Ester Nin, enóloga con viñas en El Pla de Manlleu y el Priorat, asume que en estos momentos no hay otra que buscar la excelencia, adaptarse a la demanda del mercado elaborando vinos más frescos y con menos grado alcohólico. Nin está en ello y el año pasado ensayó con su hermano un rosado de 9 grados que tuvo buena acogida. También Pere Llopart apuesta por espumosos “a partir de 9 grados, ahora lo normal es de 11 a 11,5”. Nin empezó la vendimia el jueves en el paraje de Selma, en El Pla de Manlleu, un mes antes que en el 2025, récord histórico. “El futuro son los vinos naturales, con alma, de pequeñas bodegas que hacen las cosas bien. El consumidor quiere cuidar su salud, hay que producir ecológico, sin pesticidas, esto es impepinable”, remarca Nin. Atendiendo a la nueva tendencia hace unos años empezó a elaborar blancos y ancestrales. “No podemos estancarnos en tintos de 15 grados y reclamamos a la DOQ Priorat que el grado mínimo del blanco baje definitivamente de 13 a 12,5”, añade. Prevé que la actual vendimia sea similar a la de años normales, pero “con un nivel sanitario perfecto, con parámetros enológicos de libro”.
Martí Torrallardona, de Sant Sadurní d’Anoia, encarna el perfil del pequeño productor que consigue sacar adelante sus vinos, La Fita, consolidando el 60% de sus ventas en el exterior. Núria Altés, al frente de Herència Altés, en la Terra Alta, considera que “ahora se bebe menos, pero de más calidad”. También se ha adaptado a la nueva demanda de vinos “con un perfil más ligero”. Altés defiende el paisaje histórico de la viña e introduce otro debate, “el de la continua agresión de las renovables, en una comarca que ya genera el 25% de la energía eólica de Catalunya y que ahora el Plater de la Generalitat prevé que se pueda multiplicar por más de tres”.

Cifras y tendencias

La evolución del sector

La Organización Internacional de la Viña y el Vino (OIV) estima que el consumo mundial de vino alcanzó los 208 millones de hectolitros en el 2025, lo que supone un descenso del 2,7% respecto al 2024.

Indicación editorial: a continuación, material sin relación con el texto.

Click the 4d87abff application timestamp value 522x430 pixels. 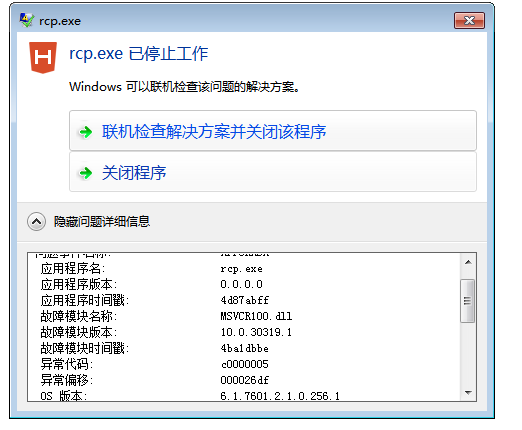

Las exportaciones mundiales cayeron un 4,7% mientras que el valor de las mismas descendió un 6,7%. Las de espumosos bajaron un 2,7% en volumen y un 6.1% en valor, según el OIV.

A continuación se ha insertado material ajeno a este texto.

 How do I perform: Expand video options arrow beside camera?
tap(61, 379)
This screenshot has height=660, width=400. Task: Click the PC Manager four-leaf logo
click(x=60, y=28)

Y las exportaciones españolas decrecieron un 2,2% y su valor un 3,9%, bajada atribuida por el OIV a la caída del vino embotellado (-7,3%) mientras que a granel subió un 1,2% en volumen.

El consumo en España se estima que retrocedió un 5,2% en el 2025. En EE.UU., el mayor mercado del mundo, descendió un 4,3%. Por el contrario, Portugal aumentó un 5,6% en relación al año anterior.

La superficie de viña plantada en Catalunya ha pasado de las 64.273 hectáreas del 2001 a las 55.194 del 2025, un 14,2% menos, según los datos publicados por el Ministerio de Agricultura.

Las ventas de vino de denominaciones de origen catalanas en Catalunya se situaron en 20.781.005 litros en el 2025, un 4,6 menos que en el 2024, según un informe publicado por el Incavi.